Automating REGEX

Regex. I'm hopeless at it, and I don't think I'm alone. Googling for simple solutions to regex problems are often infuriating because any answers you do find may not work with Keyboard Maestro's regex flavour, as if the whole thing wasn't nebulous enough!

So, I wondered if perhaps we could automate some of the more simple and common regex tasks.

In this example, we want to replace every line in a variable that contains a certain string. I've used the Keyboard Maestro User Manual contents page as an example input. Following that is a group where we can specify:

  • A string to search the input variable for.
  • Something to replace each line that contains that string with.

Next up are three actions that automate the regex required to complete this task, and finally an action that displays the output.

EXAMPLE - Replace Lines Containing....kmmacros (24 KB)

Macro screenshot

Disclaimer: Did I mention I'm hopeless at regex?
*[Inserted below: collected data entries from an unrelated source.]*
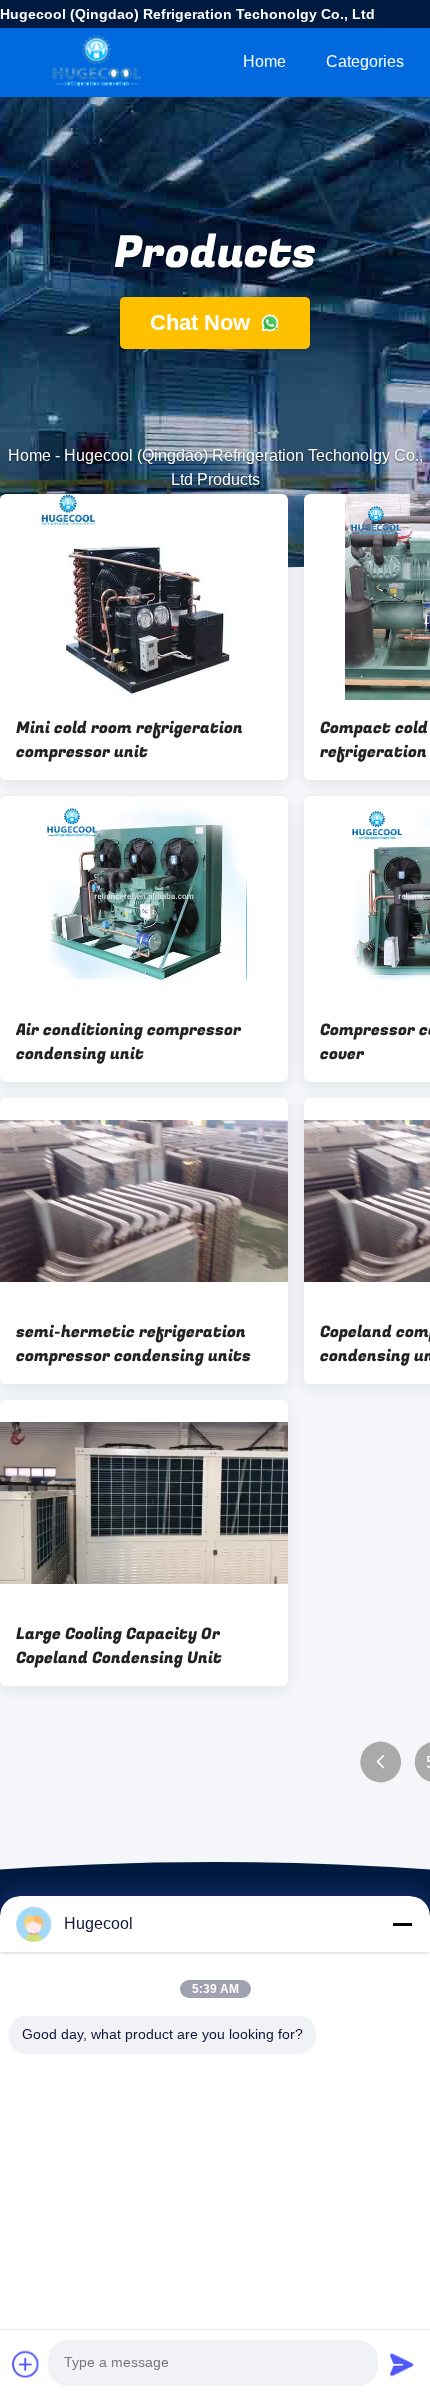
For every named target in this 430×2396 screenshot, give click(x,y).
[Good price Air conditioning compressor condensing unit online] (144, 899)
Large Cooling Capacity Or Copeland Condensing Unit (119, 1646)
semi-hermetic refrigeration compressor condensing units (133, 1344)
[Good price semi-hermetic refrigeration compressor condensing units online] (144, 1201)
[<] (380, 1762)
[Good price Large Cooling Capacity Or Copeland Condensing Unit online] (144, 1503)
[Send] (402, 2364)
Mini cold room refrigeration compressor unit (129, 740)
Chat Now (203, 322)
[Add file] (26, 2364)
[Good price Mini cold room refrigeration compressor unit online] (144, 597)
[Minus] (402, 1924)
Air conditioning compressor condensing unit (128, 1042)
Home (264, 61)
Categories (365, 61)
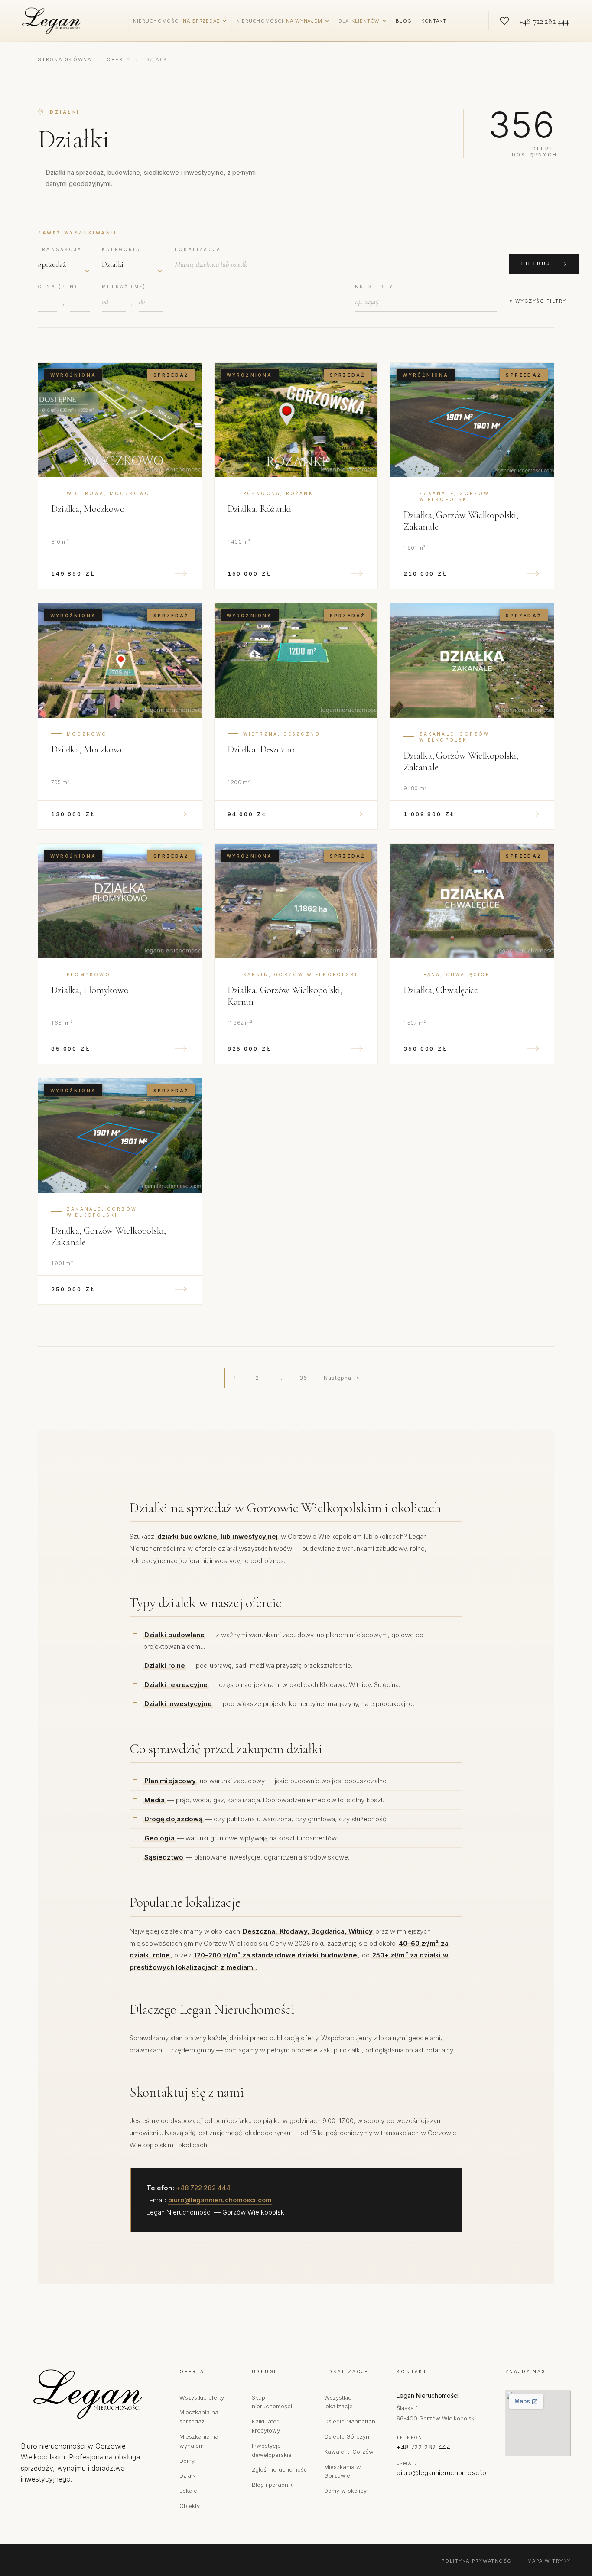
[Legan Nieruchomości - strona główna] (91, 2394)
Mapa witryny (549, 2561)
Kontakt (434, 21)
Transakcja (60, 249)
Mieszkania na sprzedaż (198, 2417)
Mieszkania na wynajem (198, 2441)
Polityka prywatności (478, 2561)
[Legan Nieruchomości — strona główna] (53, 21)
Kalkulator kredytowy (266, 2426)
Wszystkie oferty (201, 2397)
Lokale (188, 2490)
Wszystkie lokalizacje (338, 2402)
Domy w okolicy (345, 2490)
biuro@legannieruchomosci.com (220, 2200)
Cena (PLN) (58, 286)
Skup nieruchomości (272, 2402)
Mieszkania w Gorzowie (342, 2471)
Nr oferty (374, 286)
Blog (403, 21)
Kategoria (121, 249)
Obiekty (189, 2505)
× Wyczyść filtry (537, 301)
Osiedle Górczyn (346, 2436)
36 (303, 1377)
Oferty (118, 59)
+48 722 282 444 (203, 2188)
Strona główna (65, 59)
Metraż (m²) (124, 286)
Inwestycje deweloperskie (272, 2450)
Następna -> (342, 1377)
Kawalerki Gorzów (349, 2451)
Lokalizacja (198, 249)
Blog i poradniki (273, 2484)
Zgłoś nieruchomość (279, 2469)
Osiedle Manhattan (349, 2421)
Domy (187, 2460)
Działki (188, 2475)
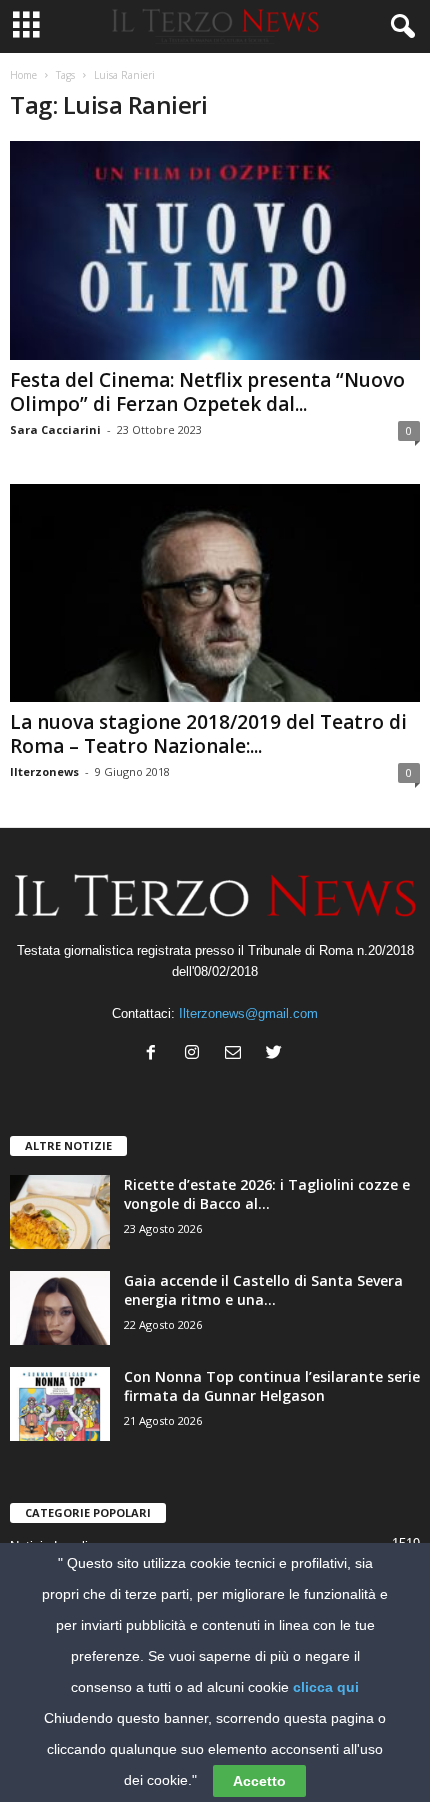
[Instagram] (196, 1054)
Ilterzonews (44, 771)
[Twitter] (276, 1054)
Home (23, 75)
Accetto (259, 1781)
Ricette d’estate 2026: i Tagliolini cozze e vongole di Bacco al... (267, 1194)
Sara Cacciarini (55, 429)
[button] (399, 27)
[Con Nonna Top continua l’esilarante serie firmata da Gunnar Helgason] (60, 1404)
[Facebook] (155, 1054)
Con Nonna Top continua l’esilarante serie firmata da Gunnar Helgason (272, 1386)
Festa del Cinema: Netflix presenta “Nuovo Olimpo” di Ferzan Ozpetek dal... (207, 392)
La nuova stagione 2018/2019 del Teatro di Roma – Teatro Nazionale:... (208, 734)
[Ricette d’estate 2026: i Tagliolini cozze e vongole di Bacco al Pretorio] (60, 1212)
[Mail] (237, 1054)
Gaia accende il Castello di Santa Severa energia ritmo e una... (263, 1290)
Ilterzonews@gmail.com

I may have made some kind of shortsighted error that means this won't work under all circumstances. Or maybe I nailed it...? I'm not qualified to say. However, my point is that the action group can be saved as a favourite and recalled whenever you need to do this frustratingly simple task. Anyone confident with making KM plugins could make it look all neat and pretty like a single native action.
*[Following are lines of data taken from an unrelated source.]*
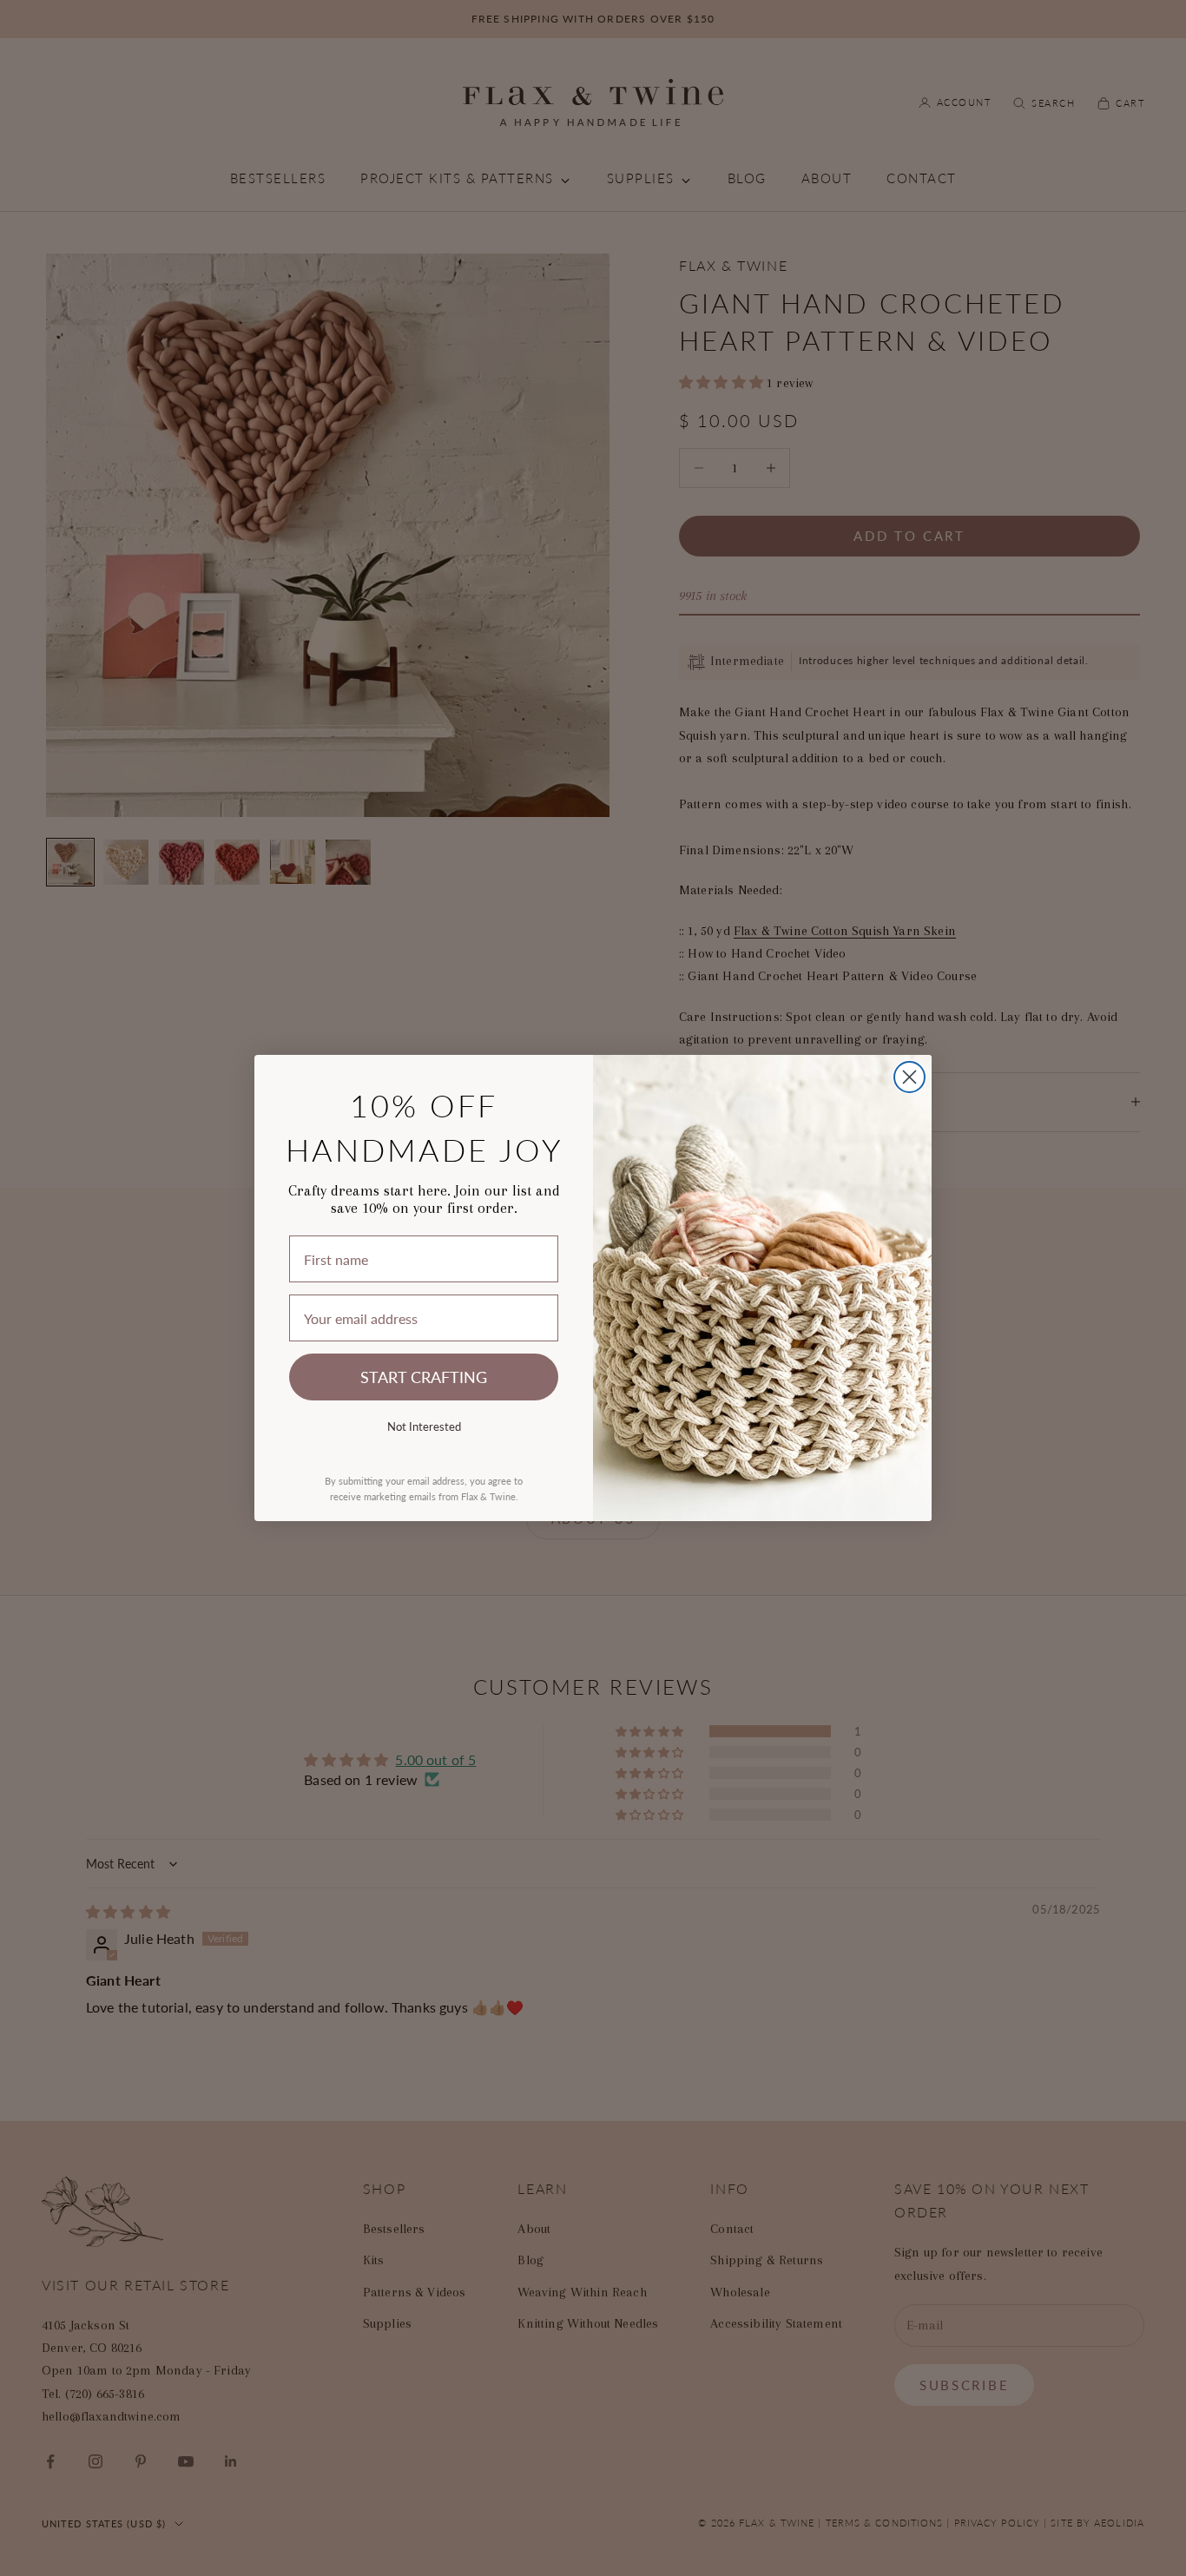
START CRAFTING (423, 1376)
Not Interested (424, 1426)
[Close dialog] (909, 1077)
So, if you think this is a good/bad idea, let me know. Better yet, if you want to make another one, please post it below!

3 Likes

You haven't made an error but perhaps you've been a bit short-sighted by not implementing this as a KM Subroutine.

This is my take on the subroutine approach:

[SUB] Replace Lines Containing.kmmacros (22 KB)

Click to see macro

While the macro to test it out looks like this:

Test [SUB] Replace Lines Containing.kmmacros (22 KB)

Click to see macro

YMMV!

1 Like

The example was just to show the logic. Auto-escaping special characters etc. Calling a Subroutine is a great way to use it, of course. What I'm mostly interested in is how much do you think can regex be automated?
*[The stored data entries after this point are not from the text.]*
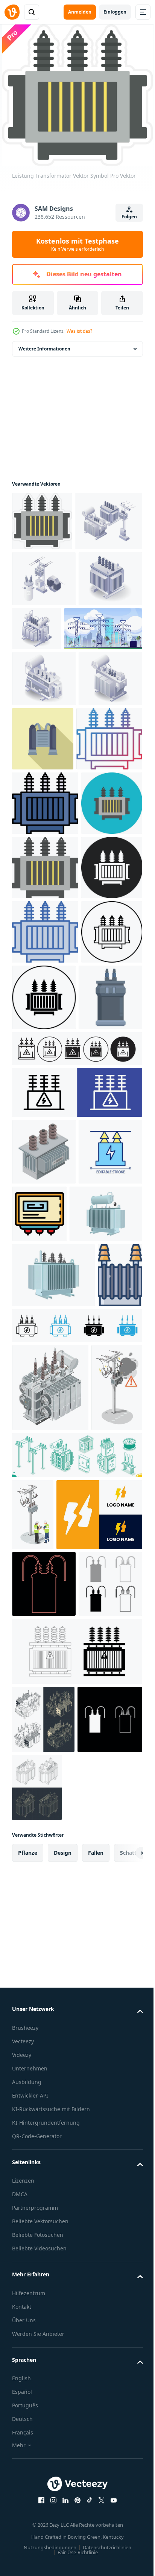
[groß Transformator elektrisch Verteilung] (44, 793)
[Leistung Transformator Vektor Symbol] (42, 520)
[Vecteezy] (12, 12)
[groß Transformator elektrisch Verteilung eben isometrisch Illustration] (103, 687)
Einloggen (114, 12)
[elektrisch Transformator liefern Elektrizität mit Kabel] (109, 853)
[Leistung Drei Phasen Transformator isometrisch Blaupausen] (104, 2520)
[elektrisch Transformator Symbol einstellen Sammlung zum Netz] (76, 1422)
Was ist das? (79, 331)
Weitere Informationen (44, 347)
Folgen (129, 216)
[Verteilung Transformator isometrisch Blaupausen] (43, 2452)
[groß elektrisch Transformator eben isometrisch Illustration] (44, 693)
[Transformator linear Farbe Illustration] (34, 1781)
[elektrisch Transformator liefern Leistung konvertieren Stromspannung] (44, 1371)
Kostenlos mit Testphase (77, 244)
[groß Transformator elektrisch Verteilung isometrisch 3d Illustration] (44, 849)
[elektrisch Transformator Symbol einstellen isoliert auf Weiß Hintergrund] (76, 2383)
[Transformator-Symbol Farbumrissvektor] (106, 1588)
Of course, this is not a solution to your problem, but I'll share my two cents. From the time I've started learning regex, I was constantly frustrated with it. That's why I rarely use it these days.

I would suggest @complexpoint prelude-jxa library:

RobTrew/prelude-jxa: Generic functions for macOS and iOS scripting in Javascript – function names as in Hoogle

It is a joy to use for string processing tasks. Since it is written in JavaScript, and there is a RegExp object, you can get the best of both worlds. And, debugging is much easier using a set of composable bricks, like Rob's library has.

For example, to obtain a list of string from a newline separated string:

assuming

str = "Hello\nWorld"

the function application

lines(str)

returns

["Hello", "World"]

And if you want to uppercase the resulting list, you would lift the function toUpper to a function that operates on lists:

map(toUpper)

And apply that to the output of lines(str)

map(toUpper)(
  lines(str)  
)

to obtain

["HELLO", "WORLD"]

and joining that list back into a newline separated string using function unlines

unlines(
  map(toUpper)(
    lines(str)  
  )  
)

to obtain

"HELLO\nWORLD"
1 Like

We would have to paste those four functions. But, Rob shared a macro to select from KM dialog in the past to automate the process. In full, the code could be written, with a self-invoking anonymous function, as:

(() => {
    'use strict';

    const main = () => {
        const
            str = "Hello\nWorld";
        return unlines(
            map(toUpper)(
                lines(str)
            )
        )
    };

    // GENERICS ----------------------------------------------------------------
    // https://github.com/RobTrew/prelude-jxa
    // JS Prelude --------------------------------------------------
    // lines :: String -> [String]
    const lines = s =>
        // A list of strings derived from a single
        // string delimited by newline and or CR.
        0 < s.length ? (
            s.split(/[\r\n]+/u)
        ) : [];

    // map :: (a -> b) -> [a] -> [b]
    const map = f =>
        // The list obtained by applying f
        // to each element of xs.
        // (The image of xs under f).
        xs => [...xs].map(f);

    // toUpper :: String -> String
    const toUpper = s =>
        s.toLocaleUpperCase();

    // unlines :: [String] -> String
    const unlines = xs =>
        // A single string formed by the intercalation
        // of a list of strings with the newline character.
        xs.join("\n");

    return main();
})()

I think the problem is that you'd need to know enough about regex to be able to write a search string that wasn't "misinterpreted". For example, if you input [TEST] you'd need some way to differentiate between "search for the string [TEST]" and "search for one of T, E, or S". You'd not only need to know what may or may not need to be escaped in which situation, you'd have to escape it -- at which point you could probably write the regex anyway!

2 Likes

I just tested with [TEST] and it found it as a string, because this particular automation escapes all special characters. I do understand that some things are going to be far too complex, but wouldn't it be nice to have a few basic search and replace functions available without having to know any regex? Perhaps they could all be limited to pure strings to get things started?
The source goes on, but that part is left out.